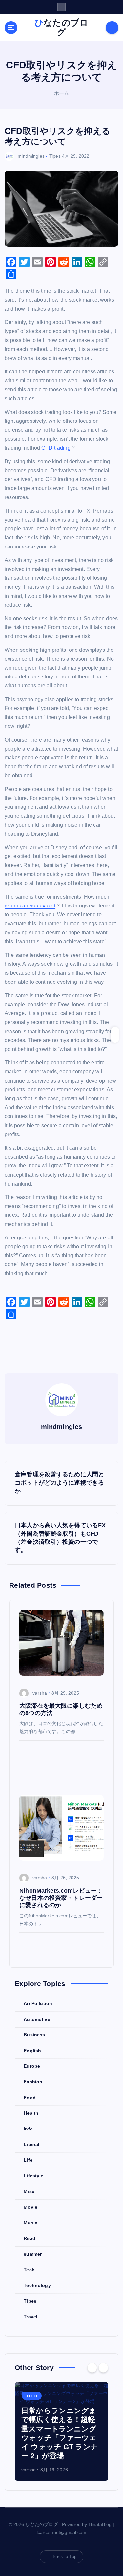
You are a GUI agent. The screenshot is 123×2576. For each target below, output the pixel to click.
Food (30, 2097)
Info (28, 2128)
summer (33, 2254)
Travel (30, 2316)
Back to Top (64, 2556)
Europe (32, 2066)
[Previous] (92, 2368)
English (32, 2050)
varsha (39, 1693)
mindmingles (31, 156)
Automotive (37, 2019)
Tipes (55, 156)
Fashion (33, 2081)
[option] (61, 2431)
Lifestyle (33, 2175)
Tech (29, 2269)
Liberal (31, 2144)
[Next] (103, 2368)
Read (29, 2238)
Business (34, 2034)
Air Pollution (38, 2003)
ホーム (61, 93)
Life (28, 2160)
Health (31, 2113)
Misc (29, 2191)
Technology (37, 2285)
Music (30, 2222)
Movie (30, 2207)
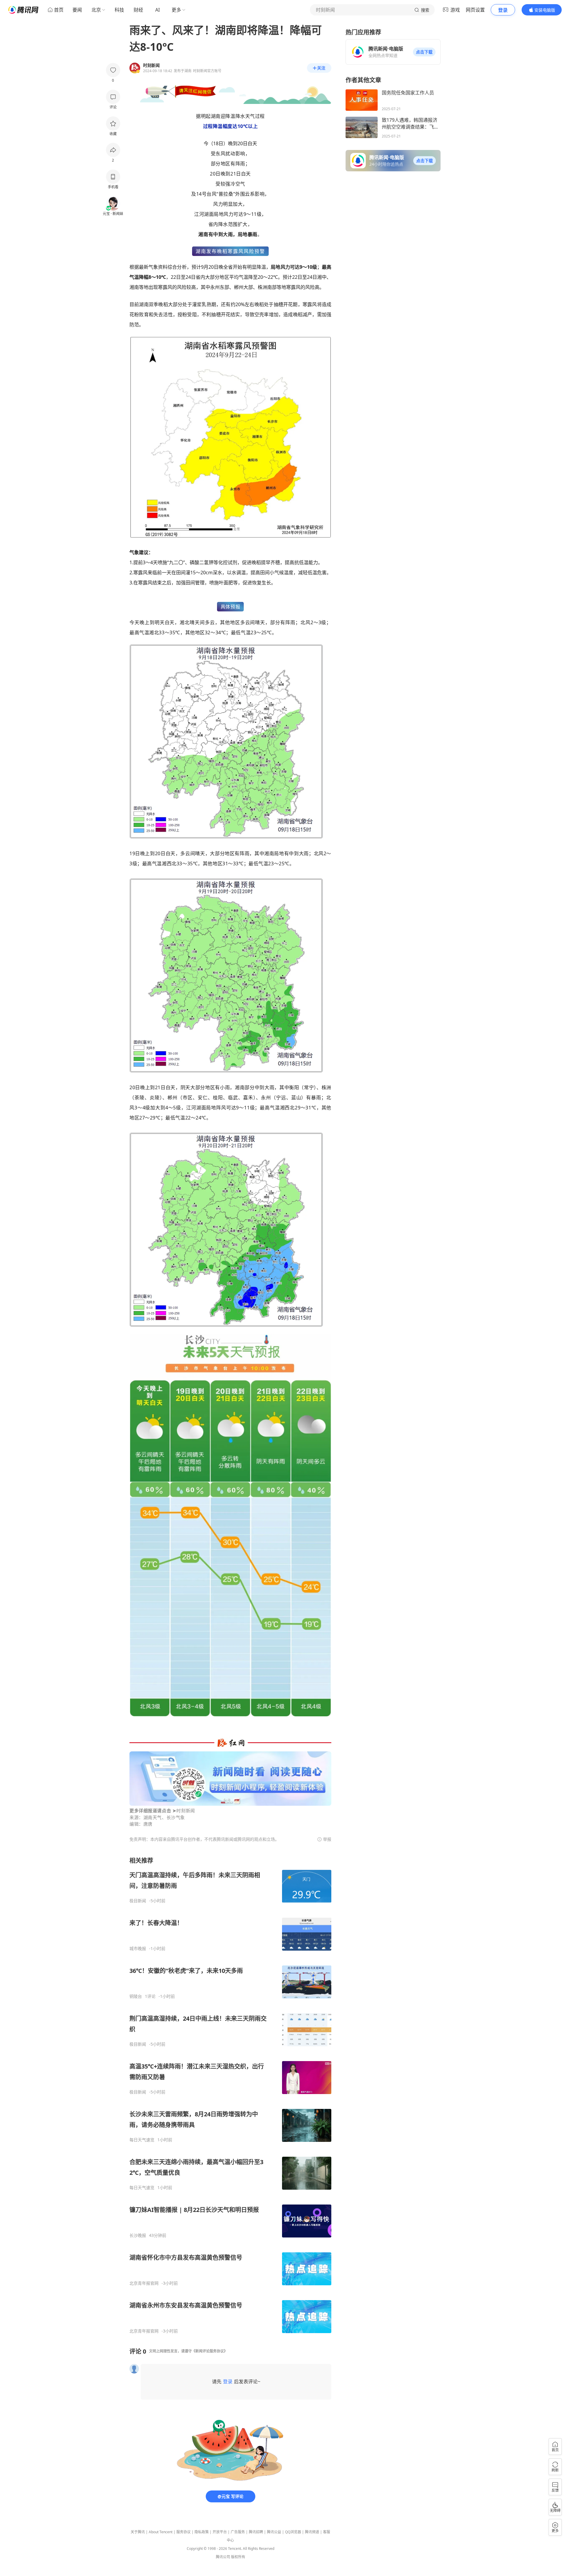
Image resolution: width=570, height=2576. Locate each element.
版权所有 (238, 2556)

==========

WHAT IS NEEDED: Take the records above from the line with "Tipes (55, 156)" down to their last line and please copy those lines exactly, without the pictures.

PROBLEM SOLUTION:
Tipes (55, 156)
Fashion (33, 2081)
[option] (61, 2431)
Lifestyle (33, 2175)
Tech (29, 2269)
Liberal (31, 2144)
[Next] (103, 2368)
Read (29, 2238)
Business (34, 2034)
Air Pollution (38, 2003)
ホーム (61, 93)
Life (28, 2160)
Health (31, 2113)
Misc (29, 2191)
Technology (37, 2285)
Music (30, 2222)
Movie (30, 2207)
Image resolution: width=570, height=2576. Locate each element.
版权所有 (238, 2556)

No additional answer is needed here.